== EXERCISE REQUIREMENTS ==
Look through the entries for the string "each" and copy every line where it shows up.

(INFORMATION SHOWN)

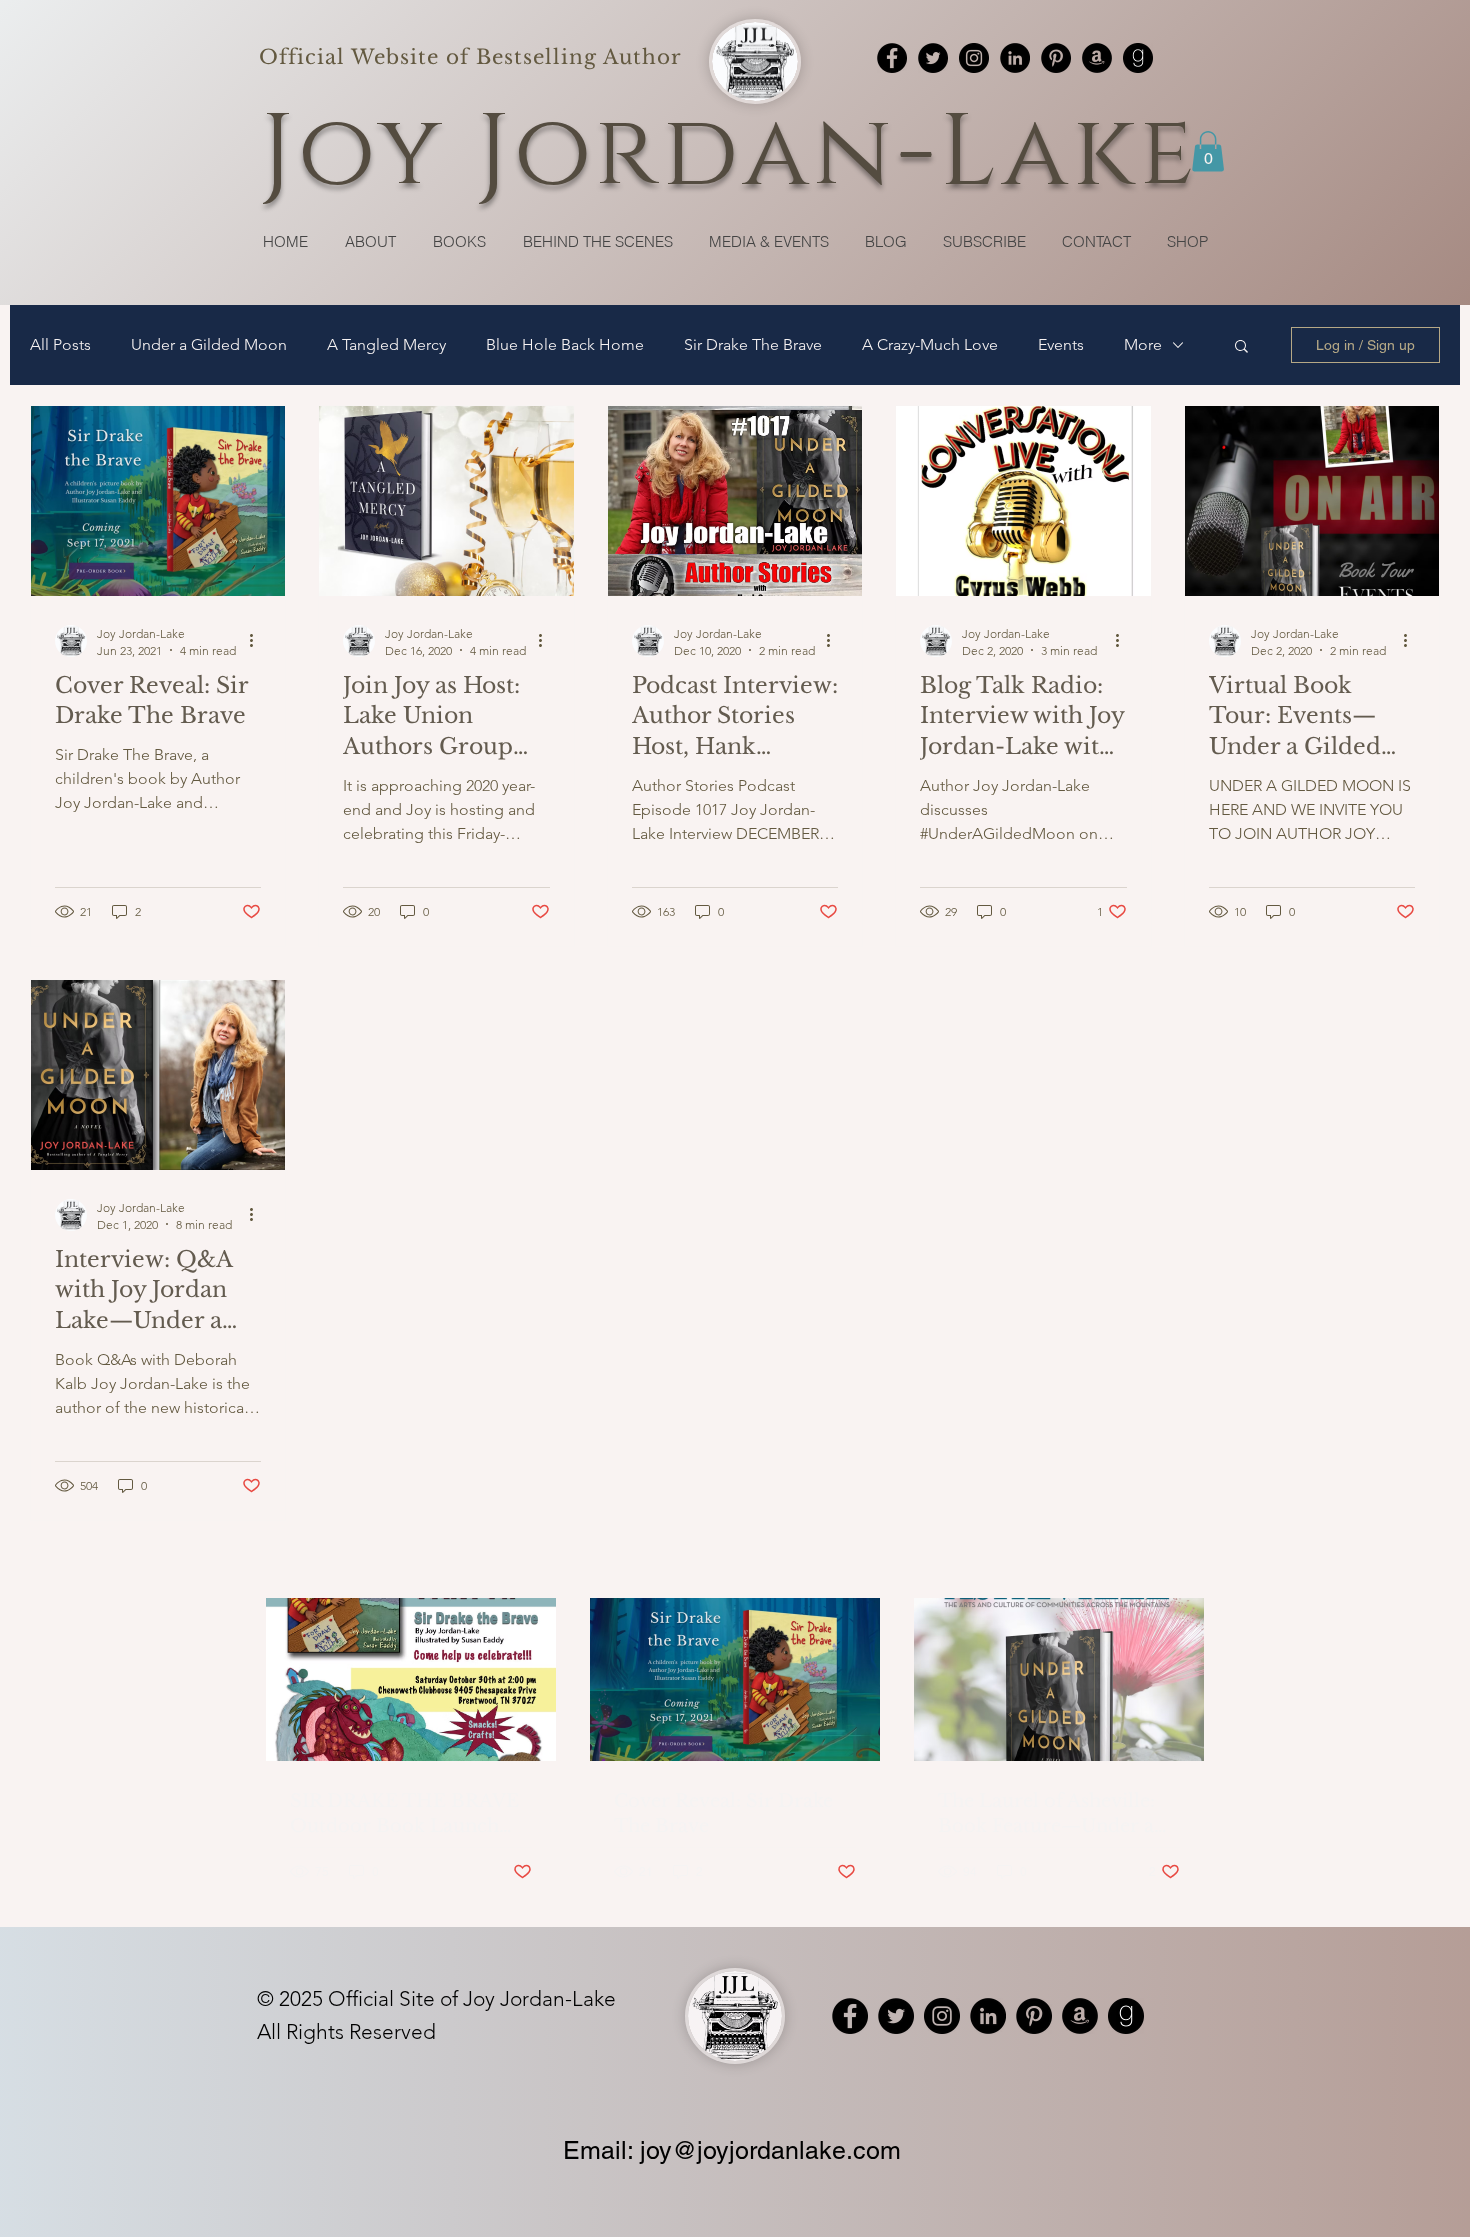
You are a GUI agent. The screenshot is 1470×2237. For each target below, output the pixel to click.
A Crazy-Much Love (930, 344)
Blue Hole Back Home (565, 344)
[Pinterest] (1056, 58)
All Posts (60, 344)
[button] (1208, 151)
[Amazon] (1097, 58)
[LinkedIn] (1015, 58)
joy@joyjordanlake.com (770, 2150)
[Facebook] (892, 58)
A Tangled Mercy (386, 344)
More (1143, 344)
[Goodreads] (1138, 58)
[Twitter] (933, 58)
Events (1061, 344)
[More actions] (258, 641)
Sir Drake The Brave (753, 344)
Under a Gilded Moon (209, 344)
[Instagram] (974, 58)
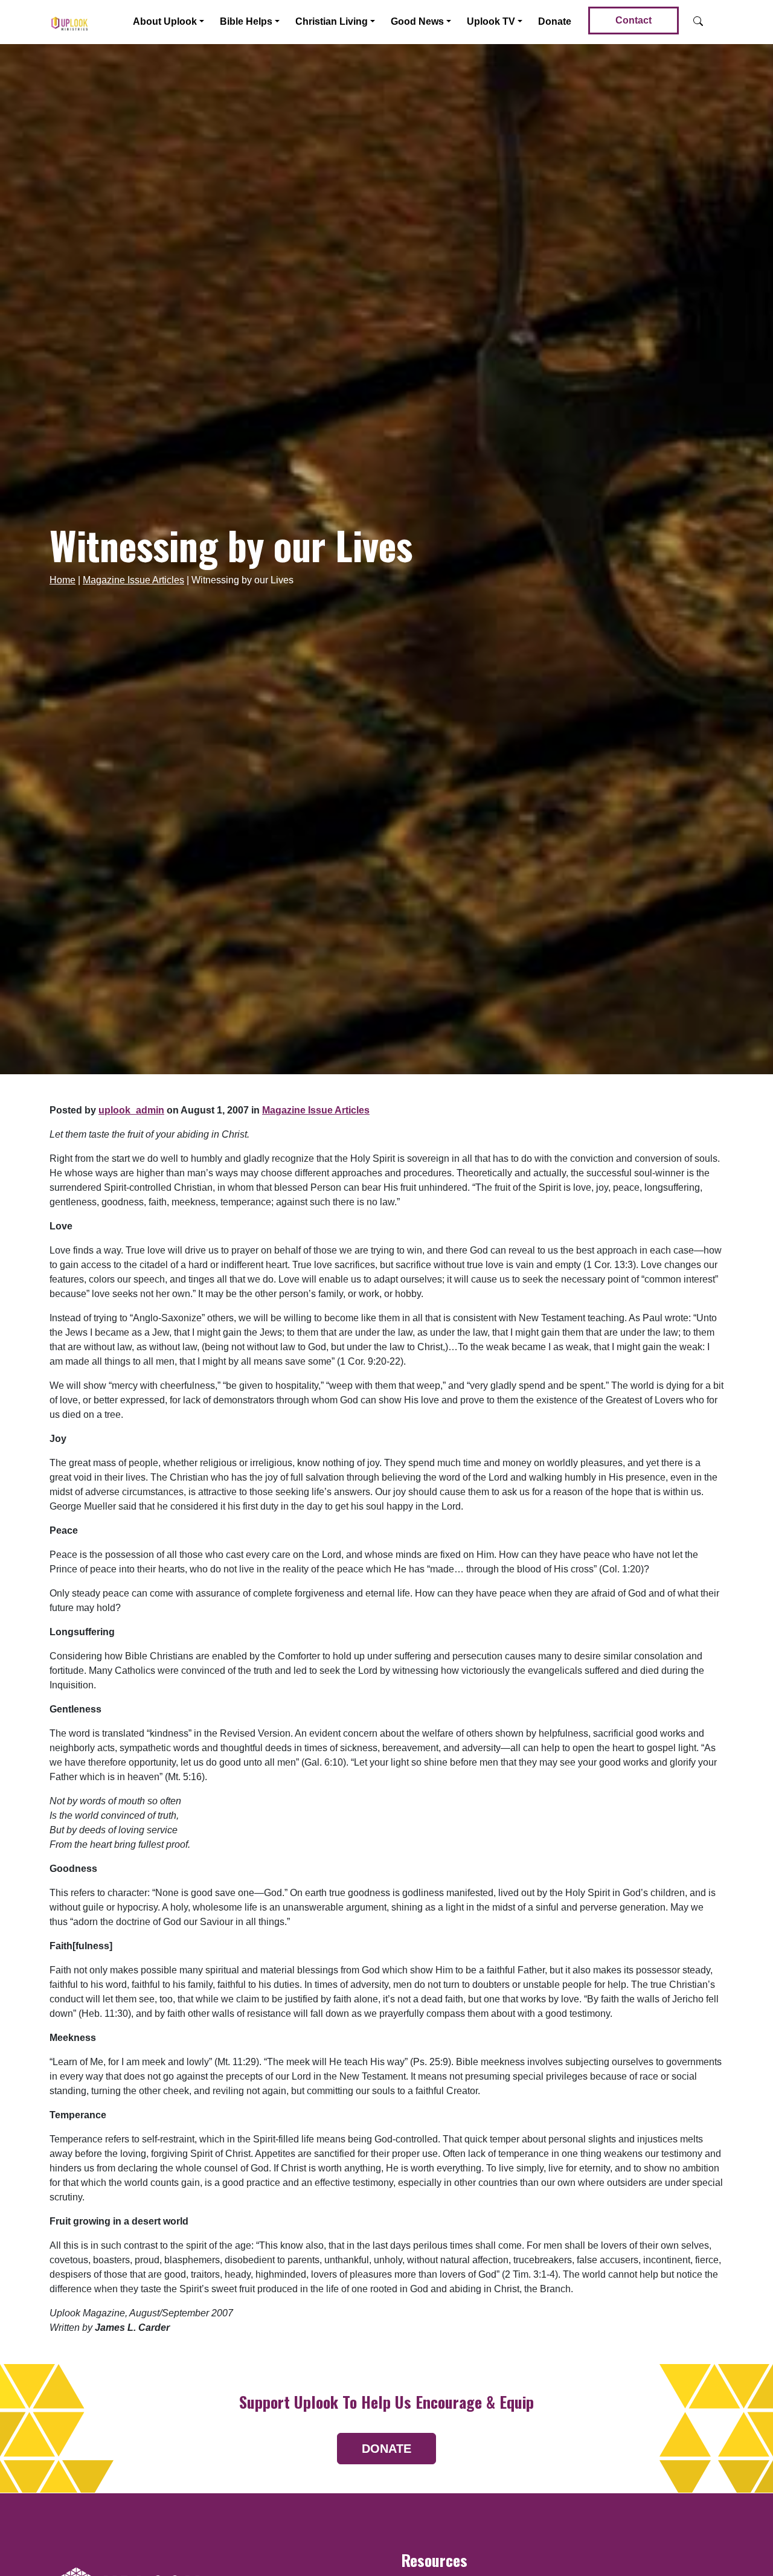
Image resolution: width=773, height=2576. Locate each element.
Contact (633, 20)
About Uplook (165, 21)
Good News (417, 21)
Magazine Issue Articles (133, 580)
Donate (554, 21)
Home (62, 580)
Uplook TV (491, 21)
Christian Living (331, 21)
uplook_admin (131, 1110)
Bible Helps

(End INFORMATION SHOWN)

== COMPLETED TASK ==
You are a GUI agent. The screenshot is 1470×2237. For each target below, output the pixel to click.
Image resolution: width=773, height=2576. Locate each element.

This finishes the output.